On the other hand, it might encourage people to be more "peaky" in their use, which could be a challenge for you. From what I understand, you are much better off if I want 1 gpu for 70 hrs vs, 70 gpus for an hour, in which case I understand how you might want to encourage steady use.
(Least) P100 < V100 < A100 (Most)
thanks!
Added to feature requests!
And (this may sound naive) I work with other companies' data, I have a responsibility to them to keep it safe, do you have any concerns with this being used for "professional" applications or are you targeting research / hobby?
To be clear, I am dealing with things that my clients are comfortable with me working with on mainstream cloud providers, not state secrets or data with legislative requirements.
1) There's a finite capacity in the high 10s of GPUs. Currently the service is utilized at <10% capacity, so there's a lot of room to grow before we run out. If that was to happen (or even if we get to 50%), I could go and request more and (hopefully) expand the capacity quickly.
2)When building gpu.land I specifically wanted to make it safe for users to upload / store sensitive data. Of course the service is more geared towards hobbyists / researchers, just because that's an easier market to reach for a solo dev - but there is nothing at the technical level that sacrifices data privacy. For example, data on instances is encrypted both at rest and in transit within the DC + you and only you have SSH keys to your instance and nobody else can access it. Check out our security & privacy section in our FAQ - https://gpu.land/faq
*edit: I see that only Linux hosts are available at the moment so that kills my use case but I'll keep the question up for grins and giggles
You should check out some of the services people mention in https://www.reddit.com/r/cloudygamer/
EDIT: found in the FAQ:
Compute: $0.99/hr / 1x Tesla V100 (running instance only) Storage: $0.02/GB/month (running and stopped instances)
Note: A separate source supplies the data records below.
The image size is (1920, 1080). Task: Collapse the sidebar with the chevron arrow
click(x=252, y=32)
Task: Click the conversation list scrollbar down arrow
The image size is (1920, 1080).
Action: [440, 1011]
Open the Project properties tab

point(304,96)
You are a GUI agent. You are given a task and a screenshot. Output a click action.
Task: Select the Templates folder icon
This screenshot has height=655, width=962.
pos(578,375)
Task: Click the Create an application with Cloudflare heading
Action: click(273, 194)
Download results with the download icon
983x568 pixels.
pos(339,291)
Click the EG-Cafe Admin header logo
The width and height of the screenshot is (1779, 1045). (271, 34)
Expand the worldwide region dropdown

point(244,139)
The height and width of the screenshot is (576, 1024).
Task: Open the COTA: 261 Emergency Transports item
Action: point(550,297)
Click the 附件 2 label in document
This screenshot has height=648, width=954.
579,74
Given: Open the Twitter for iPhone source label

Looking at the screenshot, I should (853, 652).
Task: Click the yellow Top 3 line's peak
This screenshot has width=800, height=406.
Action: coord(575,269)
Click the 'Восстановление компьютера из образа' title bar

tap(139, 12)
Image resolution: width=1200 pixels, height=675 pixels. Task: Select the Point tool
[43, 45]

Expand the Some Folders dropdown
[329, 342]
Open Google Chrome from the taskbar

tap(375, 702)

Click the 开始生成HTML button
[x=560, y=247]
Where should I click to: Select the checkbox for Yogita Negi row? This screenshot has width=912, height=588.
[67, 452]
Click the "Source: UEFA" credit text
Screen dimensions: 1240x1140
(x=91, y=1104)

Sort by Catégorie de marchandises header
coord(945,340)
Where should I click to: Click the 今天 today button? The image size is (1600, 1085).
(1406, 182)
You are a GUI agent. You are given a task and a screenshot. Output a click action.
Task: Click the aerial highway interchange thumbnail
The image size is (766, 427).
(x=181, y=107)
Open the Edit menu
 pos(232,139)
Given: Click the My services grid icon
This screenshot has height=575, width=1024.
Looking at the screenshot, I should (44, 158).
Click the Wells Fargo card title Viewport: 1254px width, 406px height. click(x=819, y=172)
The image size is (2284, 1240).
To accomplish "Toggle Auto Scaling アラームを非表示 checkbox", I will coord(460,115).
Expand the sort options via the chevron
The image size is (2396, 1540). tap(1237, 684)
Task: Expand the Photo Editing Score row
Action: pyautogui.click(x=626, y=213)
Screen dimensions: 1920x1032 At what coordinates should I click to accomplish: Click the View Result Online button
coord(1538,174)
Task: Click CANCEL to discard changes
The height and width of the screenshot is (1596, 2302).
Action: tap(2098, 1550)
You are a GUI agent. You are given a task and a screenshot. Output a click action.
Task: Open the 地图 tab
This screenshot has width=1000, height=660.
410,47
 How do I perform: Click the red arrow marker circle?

If you have a say 200GB harddrive you're only paying $4/month for storage.
> Is my instance guaranteed?
> Yes, unless you run out of credit. To prevent that from happening be sure to setup automatic top ups.
For on-demand this is true, but spot GPU instances can have competitive pricing.
At this moment, a p3.2xlarge instance (1 Tesla v100) is 92 cents/hr on the AWS spot market in us-east-1. The p3.8xlarge (4 GPU) is $3.62/hr.
Also, I am assuming that requesting more GPU instances allows me to access more persistent storage?